Gli offro un cucchiaino di zucchero nel palmo della mano, lui lo lecca con ingordigia, finché ce n’è tanto; ma poi, quando ne rimane poco, si impigrisce e alla fine mi lascia la mano sporca di zucchero. All’inizio non glielo porgevo sul palmo della mano, ma lo lasciavo cadere dall’alto, in modo che una buona quantità gli finiva sul naso. Come si eccitava! Cercava in tutti i modi di raggiungere lo zucchero che tenevo in mano mentre ingoiava quello che gli finiva in bocca e si leccava quello che andava sul naso. Ora voi credete che Flick tenga particolarmente allo zucchero? Io dico che potrei dargli allo stesso modo qualsiasi cosa: solo per rispetto delle convenienze finora non gli ho offerto il caffè, ma probabilmente se Flick vivesse con me prenderebbe gli stessi vizi che ho io, e di tanto di tanto, a qualche ora del giorno, si mangerebbe una sigaretta con il caffè.

Questo significa forse che il cane prende le abitudini del suo padrone? Impara dal padrone? È un cane educato? Forse succede il contrario, cioè il cane diviene l’alibi dell’uomo quando l’uomo attribuisce al cane una serie di abitudini cui, per conseguenza, ritiene di dovere adeguarsi. Per esempio gli orari dei pasti, le pietanze abituali, le passeggiate quotidiane. “Non sono io a fare una vita da cani, ma è Boby, è lui il cane”, si rassicura l’uomo. Il cane non lo sa di essere diventato lo specchio del proprio padrone, e se lo sapesse ne riderebbe; in effetti, è il padrone che pensa di osservare nel proprio cane le qualità che magari non ammette di avere.
Prendete il caso mio e di Flick. Da alcuni anni ho smesso di zuccherare il caffè, uso poco zucchero, chissà perché; eppure lo zucchero mi è sempre piaciuto molto, da bambino ne mangiavo volentieri, e ancora adesso, non so perché, lo trovo molto buono. Però io non ne mangio quasi mai: lo do a Flick, a cui piace da morire!

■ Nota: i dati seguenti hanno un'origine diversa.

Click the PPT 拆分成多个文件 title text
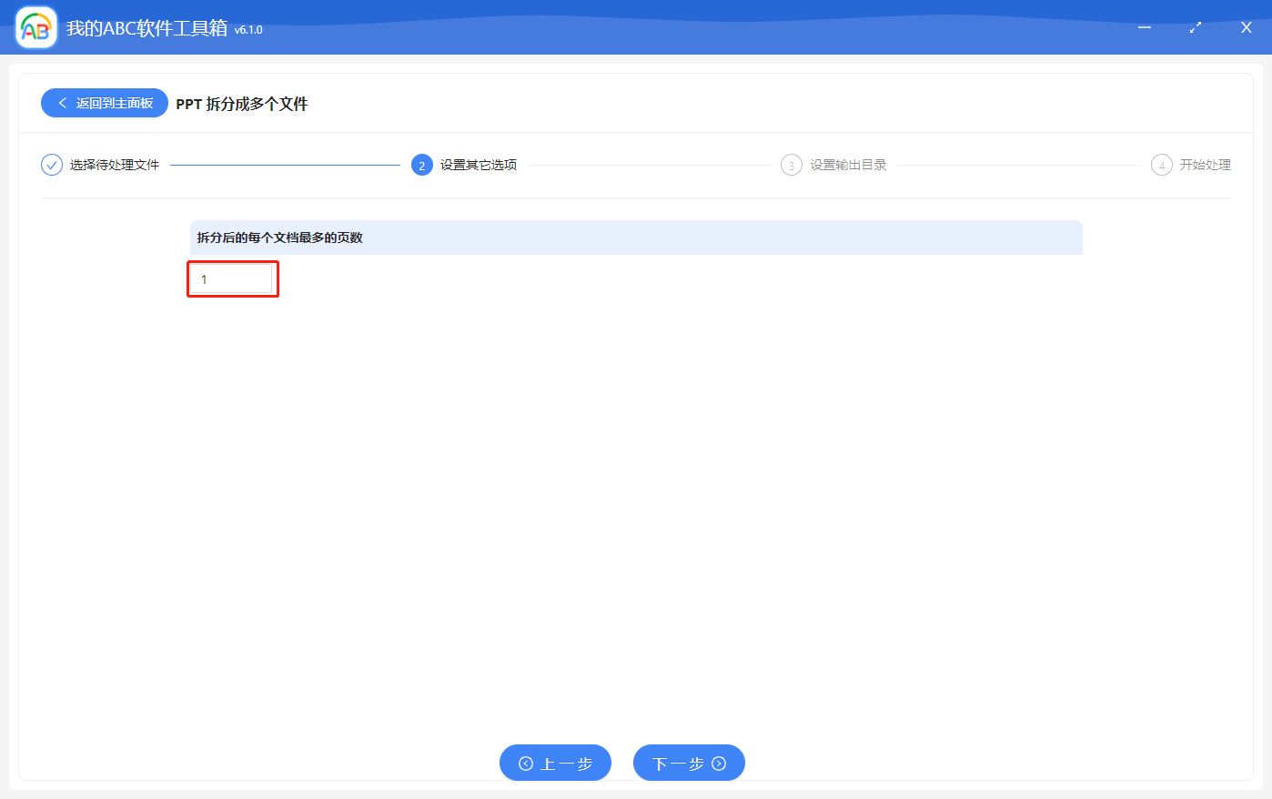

Nel palazzo dove abito c’è una signora con un cane estremamente abitudinario: ogni giorno lo porta a spasso in orari precisi, che faccia freddo o caldo, piova o nevichi non importa. Sembra che al cane non possa essere negata, se non con grandi difficoltà, la passeggiata abituale a un certo orario del giorno. M’immagino a un certo momento il cane che si inquieta, si mette a saltellare di qua e di là, guaisce come un volgare accattone, magari si azzarda a abbaiare perché vuol essere portato a spasso; il padrone gli porge il guinzaglio, quello che di solito gli viene attaccato quando incomincia la gita, e il cane non sta più nel pelo dalla gioia e dall’urgenza di uscire. A questo punto il padrone si è davvero adeguato al proprio cane. Questo cane, però, non esiste: è lo specchio delle fantasie del padrone.

E chi è costui che educa e porta a spasso il cane, e a volte lo tiranneggia, altre volte si fa tiranneggiare dal suo amico fedele? Chi è questo buffo animale di fantasia se non l’uomo stesso come impossibile, fantastico uomo domestico?